My branch for https://github.com/JuliaLang/julia/issues/33973 will solve this particular issue.
For the record, a couple of days ago it was reported a case where order of dlopening seems to be important: https://discourse.julialang.org/t/http-get-crashes-julia-completely/43506/17.
We need to inspect all
LibraryProduct
s within a build, look at their dependencies, then do a breadth-first walk of those LibraryProducts whendlopen()

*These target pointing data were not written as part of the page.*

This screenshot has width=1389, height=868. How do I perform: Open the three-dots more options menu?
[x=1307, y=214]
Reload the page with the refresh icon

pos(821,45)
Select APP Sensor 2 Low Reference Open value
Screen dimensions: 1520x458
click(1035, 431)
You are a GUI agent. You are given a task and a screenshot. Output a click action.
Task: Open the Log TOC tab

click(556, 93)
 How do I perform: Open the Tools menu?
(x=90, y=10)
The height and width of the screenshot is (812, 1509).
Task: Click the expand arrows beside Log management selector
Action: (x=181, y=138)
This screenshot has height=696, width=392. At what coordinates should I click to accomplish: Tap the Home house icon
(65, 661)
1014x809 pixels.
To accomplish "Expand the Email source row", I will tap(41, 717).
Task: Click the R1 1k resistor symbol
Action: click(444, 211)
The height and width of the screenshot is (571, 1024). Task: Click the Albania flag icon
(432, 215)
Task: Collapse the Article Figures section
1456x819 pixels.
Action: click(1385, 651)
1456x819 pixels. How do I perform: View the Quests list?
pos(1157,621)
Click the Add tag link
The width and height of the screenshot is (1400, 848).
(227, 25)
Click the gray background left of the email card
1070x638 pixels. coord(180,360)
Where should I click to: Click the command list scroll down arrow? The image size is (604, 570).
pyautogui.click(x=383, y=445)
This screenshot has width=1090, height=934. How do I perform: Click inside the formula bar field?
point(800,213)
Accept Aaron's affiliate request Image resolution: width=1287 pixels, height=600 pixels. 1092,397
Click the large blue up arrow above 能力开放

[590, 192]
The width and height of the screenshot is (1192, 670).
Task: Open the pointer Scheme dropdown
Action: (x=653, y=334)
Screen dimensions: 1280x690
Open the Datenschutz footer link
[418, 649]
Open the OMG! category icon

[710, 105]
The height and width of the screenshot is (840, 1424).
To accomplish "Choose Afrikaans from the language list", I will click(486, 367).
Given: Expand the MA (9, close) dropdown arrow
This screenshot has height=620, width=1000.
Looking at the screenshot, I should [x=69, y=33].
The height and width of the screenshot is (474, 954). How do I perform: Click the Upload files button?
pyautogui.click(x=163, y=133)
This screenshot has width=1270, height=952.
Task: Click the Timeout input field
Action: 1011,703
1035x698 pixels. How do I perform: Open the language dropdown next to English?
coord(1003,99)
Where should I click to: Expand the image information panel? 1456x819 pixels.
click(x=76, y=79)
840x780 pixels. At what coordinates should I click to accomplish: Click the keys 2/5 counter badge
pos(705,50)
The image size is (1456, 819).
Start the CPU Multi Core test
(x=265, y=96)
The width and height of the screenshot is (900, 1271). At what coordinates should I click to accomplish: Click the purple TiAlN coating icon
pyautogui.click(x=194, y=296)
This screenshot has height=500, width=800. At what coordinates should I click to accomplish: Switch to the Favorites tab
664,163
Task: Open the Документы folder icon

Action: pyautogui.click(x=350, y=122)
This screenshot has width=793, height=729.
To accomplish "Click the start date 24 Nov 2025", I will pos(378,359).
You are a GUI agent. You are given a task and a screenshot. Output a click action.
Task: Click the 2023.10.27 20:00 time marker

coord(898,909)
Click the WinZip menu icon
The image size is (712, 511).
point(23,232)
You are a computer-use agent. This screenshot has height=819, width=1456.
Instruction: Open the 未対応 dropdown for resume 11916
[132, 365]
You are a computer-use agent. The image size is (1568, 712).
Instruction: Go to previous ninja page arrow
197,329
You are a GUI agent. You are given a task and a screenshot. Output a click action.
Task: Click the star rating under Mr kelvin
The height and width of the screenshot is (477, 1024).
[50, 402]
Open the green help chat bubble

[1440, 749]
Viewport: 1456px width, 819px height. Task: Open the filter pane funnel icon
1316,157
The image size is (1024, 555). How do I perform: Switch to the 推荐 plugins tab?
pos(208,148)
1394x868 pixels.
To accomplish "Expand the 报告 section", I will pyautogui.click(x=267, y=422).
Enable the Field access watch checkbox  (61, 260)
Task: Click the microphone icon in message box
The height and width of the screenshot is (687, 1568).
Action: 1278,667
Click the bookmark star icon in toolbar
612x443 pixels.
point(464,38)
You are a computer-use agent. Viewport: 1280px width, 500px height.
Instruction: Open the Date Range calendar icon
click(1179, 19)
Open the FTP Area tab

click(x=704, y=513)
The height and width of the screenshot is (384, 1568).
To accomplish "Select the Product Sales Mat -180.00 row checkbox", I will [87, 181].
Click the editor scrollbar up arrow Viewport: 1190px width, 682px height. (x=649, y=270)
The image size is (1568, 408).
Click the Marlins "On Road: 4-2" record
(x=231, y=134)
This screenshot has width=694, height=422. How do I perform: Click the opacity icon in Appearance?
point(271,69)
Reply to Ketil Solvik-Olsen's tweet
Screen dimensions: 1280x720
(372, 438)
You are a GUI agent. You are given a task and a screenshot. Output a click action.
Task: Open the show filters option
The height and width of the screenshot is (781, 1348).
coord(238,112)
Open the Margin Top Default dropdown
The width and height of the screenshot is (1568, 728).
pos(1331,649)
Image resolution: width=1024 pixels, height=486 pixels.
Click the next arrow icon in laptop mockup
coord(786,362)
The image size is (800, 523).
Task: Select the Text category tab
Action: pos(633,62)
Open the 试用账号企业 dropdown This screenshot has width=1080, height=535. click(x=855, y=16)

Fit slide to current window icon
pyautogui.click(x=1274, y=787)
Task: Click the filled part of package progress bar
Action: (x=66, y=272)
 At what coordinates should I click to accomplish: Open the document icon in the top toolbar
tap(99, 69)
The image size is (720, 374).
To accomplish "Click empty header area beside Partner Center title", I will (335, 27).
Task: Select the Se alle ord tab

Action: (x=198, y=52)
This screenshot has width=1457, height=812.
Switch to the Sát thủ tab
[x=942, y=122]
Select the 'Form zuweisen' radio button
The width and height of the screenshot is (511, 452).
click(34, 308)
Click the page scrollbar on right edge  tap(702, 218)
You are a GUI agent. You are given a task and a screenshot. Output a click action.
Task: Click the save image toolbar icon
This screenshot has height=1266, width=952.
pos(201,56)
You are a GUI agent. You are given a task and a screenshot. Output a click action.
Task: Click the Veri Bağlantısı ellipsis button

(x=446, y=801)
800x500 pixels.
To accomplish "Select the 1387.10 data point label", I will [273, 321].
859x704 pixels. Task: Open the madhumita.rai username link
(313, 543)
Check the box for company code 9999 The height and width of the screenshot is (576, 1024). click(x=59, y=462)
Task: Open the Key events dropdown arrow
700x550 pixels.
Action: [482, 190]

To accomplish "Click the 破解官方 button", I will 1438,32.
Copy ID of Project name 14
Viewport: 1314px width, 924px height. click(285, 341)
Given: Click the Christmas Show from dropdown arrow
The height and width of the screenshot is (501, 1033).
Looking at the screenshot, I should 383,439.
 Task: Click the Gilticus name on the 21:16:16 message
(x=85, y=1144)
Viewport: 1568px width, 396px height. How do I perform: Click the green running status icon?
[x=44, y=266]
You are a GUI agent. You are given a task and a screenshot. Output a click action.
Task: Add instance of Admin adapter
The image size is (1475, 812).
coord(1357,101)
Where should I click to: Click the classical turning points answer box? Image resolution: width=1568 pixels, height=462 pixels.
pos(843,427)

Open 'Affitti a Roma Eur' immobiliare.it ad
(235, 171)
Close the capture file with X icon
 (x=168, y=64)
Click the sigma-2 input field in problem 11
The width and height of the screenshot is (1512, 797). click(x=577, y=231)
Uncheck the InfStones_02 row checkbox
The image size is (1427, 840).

'ing them in the__init__()
method of JLL packages. This is important because on platforms such as Windows, where we don't have RPATHs, we may accidentally attempt to open a library that needs something else in its same directory, and it can't find it. :/Alternative solutions are to push that directory onto the
PATH
orcd()
to the lib directory beforedlopen()
ing (unsatisfiactory as some libraries may not be in that same directory) or to embed XML manifests into the.dll
's as a part of the BB audit process (Still not sure how to do this properly).